• _Source records_

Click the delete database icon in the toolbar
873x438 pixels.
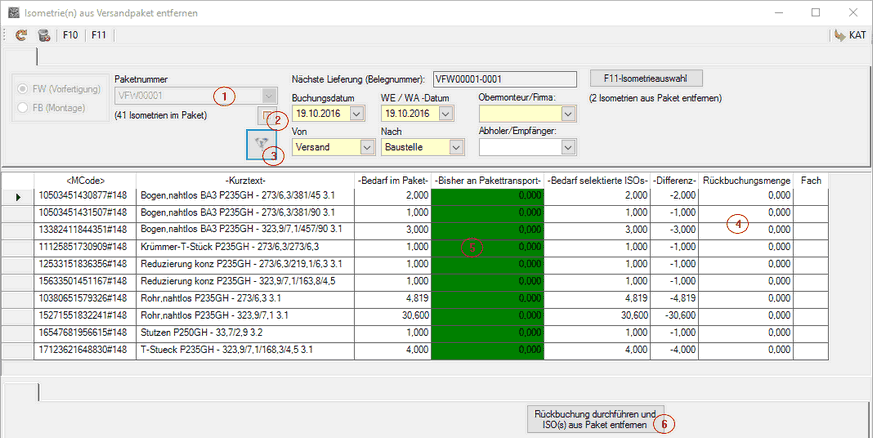click(44, 35)
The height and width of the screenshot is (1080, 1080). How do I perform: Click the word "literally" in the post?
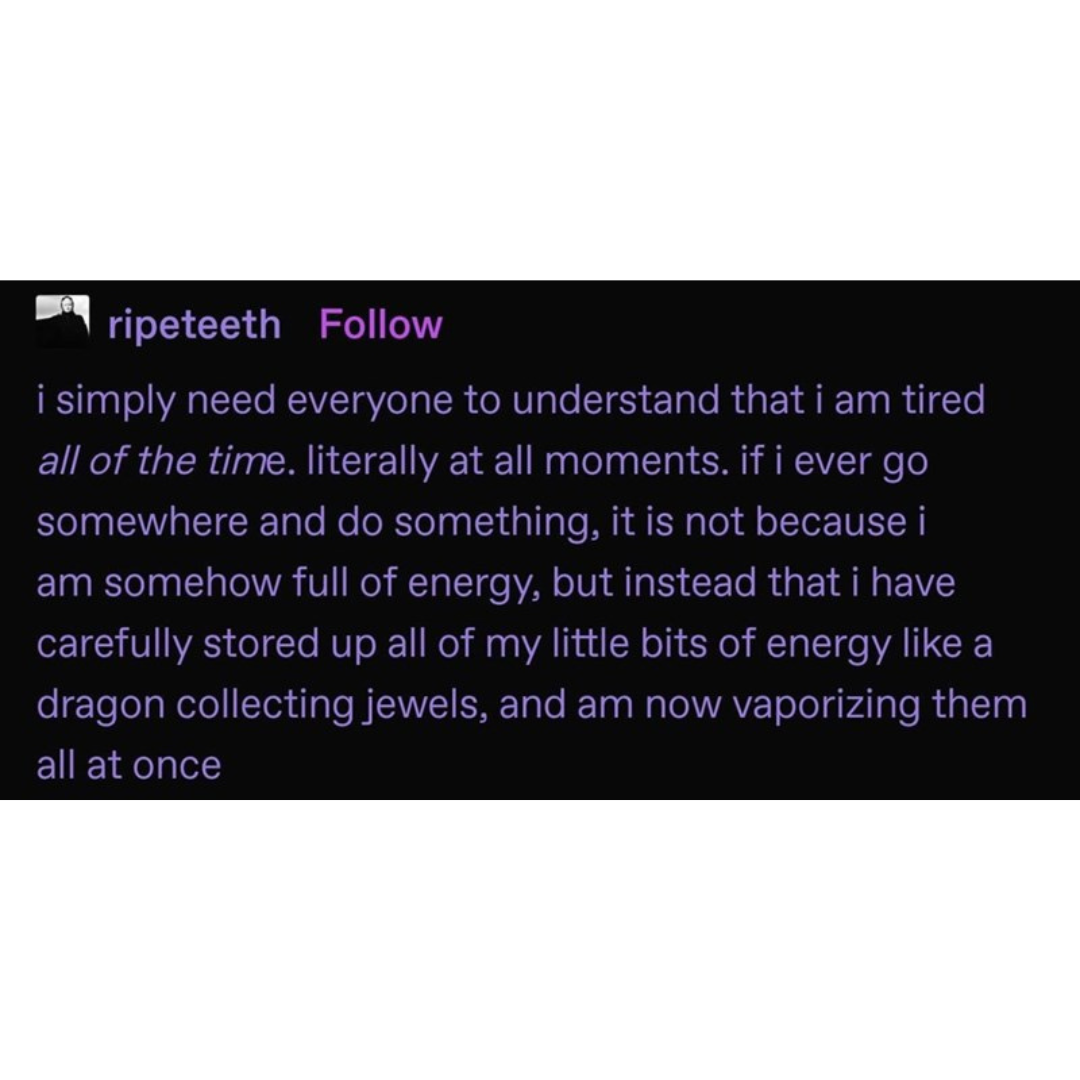[366, 462]
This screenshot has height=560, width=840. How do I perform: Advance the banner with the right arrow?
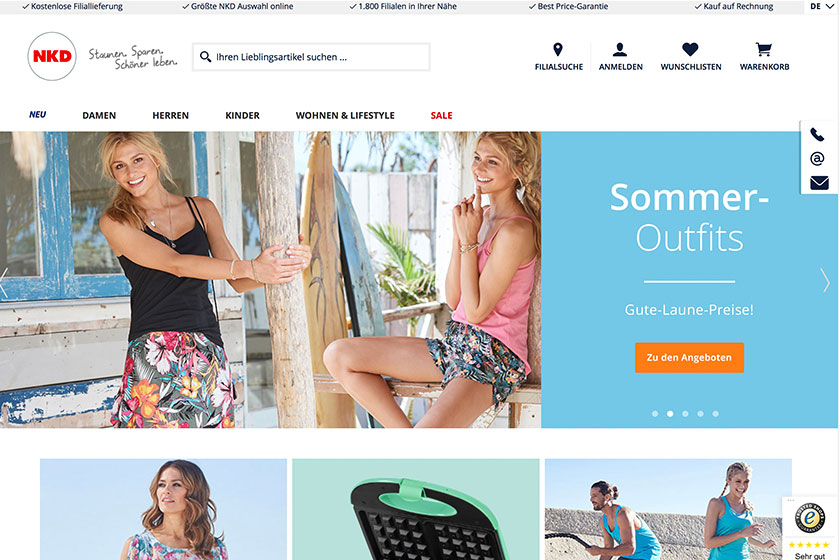826,280
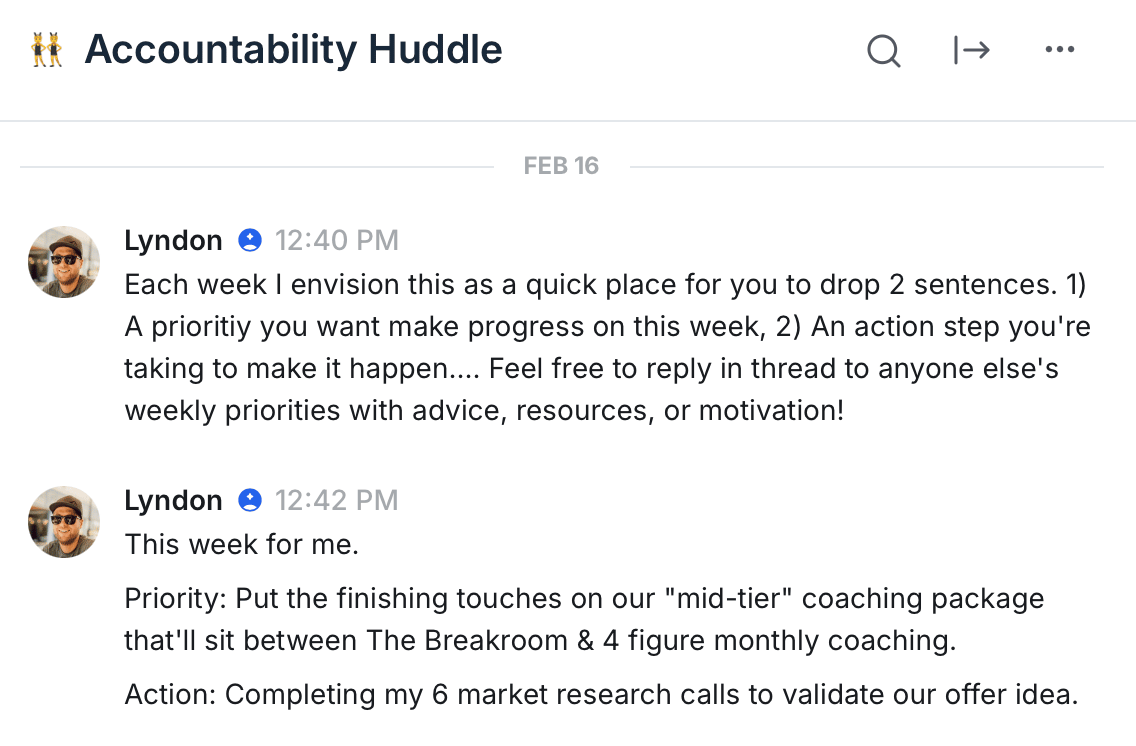Click the FEB 16 date divider

(561, 166)
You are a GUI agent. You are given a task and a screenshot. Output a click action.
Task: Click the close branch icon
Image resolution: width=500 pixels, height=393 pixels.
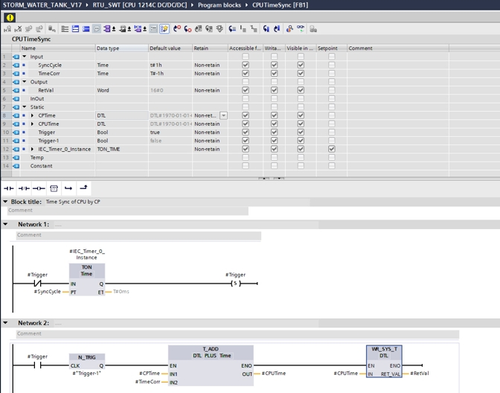83,188
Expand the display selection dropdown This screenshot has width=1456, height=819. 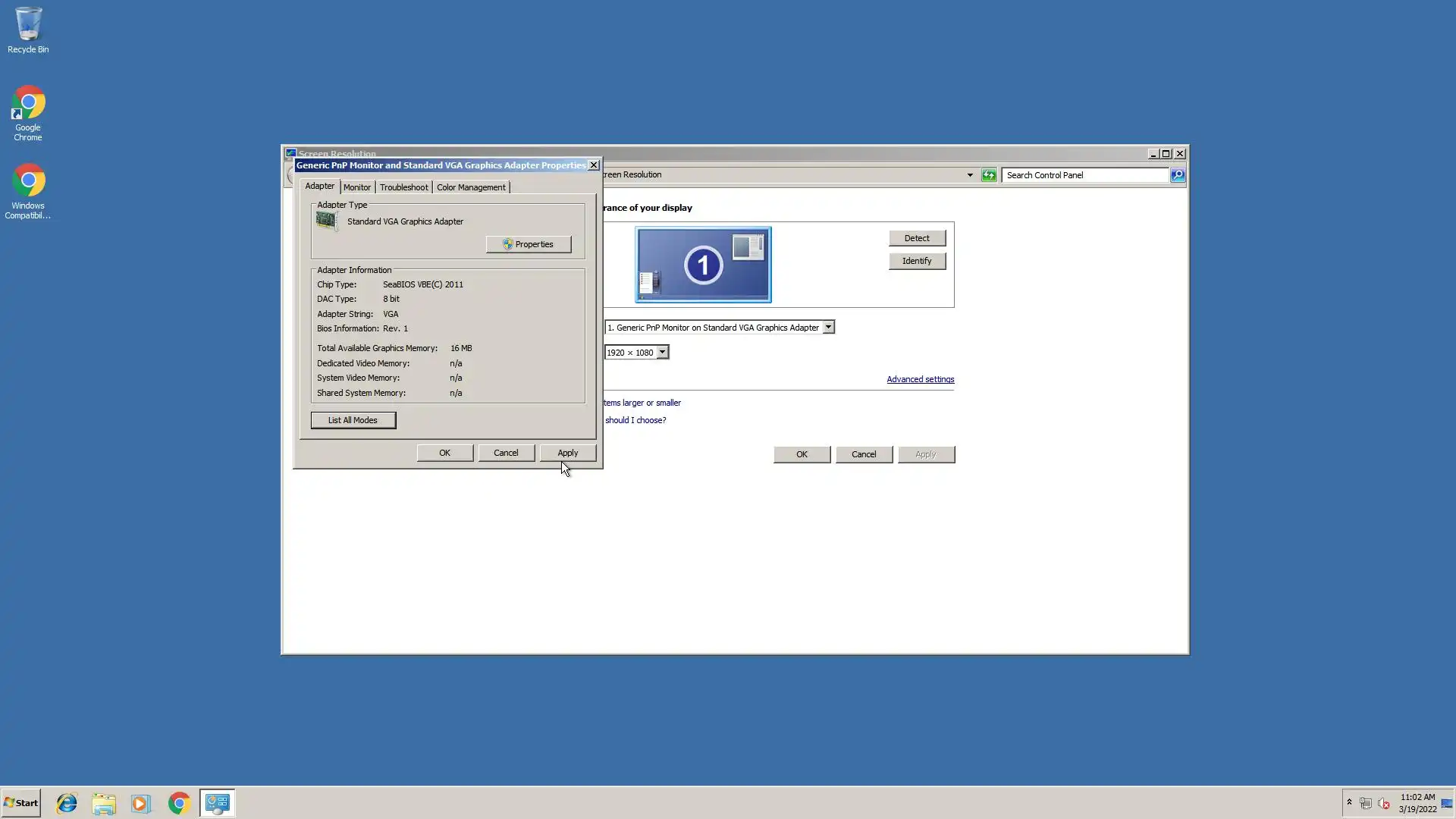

• _Exercise_
Edit the stretch of entries from the line that contains "The height and" through the end of the entries by replacing "screenshot" with "screen capture" and leaving everything else unchanged. Give back only those lines, without the pictures.

• _Exercise answer_
The height and width of the screen capture is (1080, 1080). How do I perform: Click the word "literally" in the post?
[366, 462]
This screen capture has height=560, width=840. How do I perform: Advance the banner with the right arrow?
826,280
Click the FEB 16 date divider

(561, 166)
You are a GUI agent. You are given a task and a screen capture. Output a click action.
Task: Click the close branch icon
Image resolution: width=500 pixels, height=393 pixels.
83,188
Expand the display selection dropdown This screen capture has width=1456, height=819. 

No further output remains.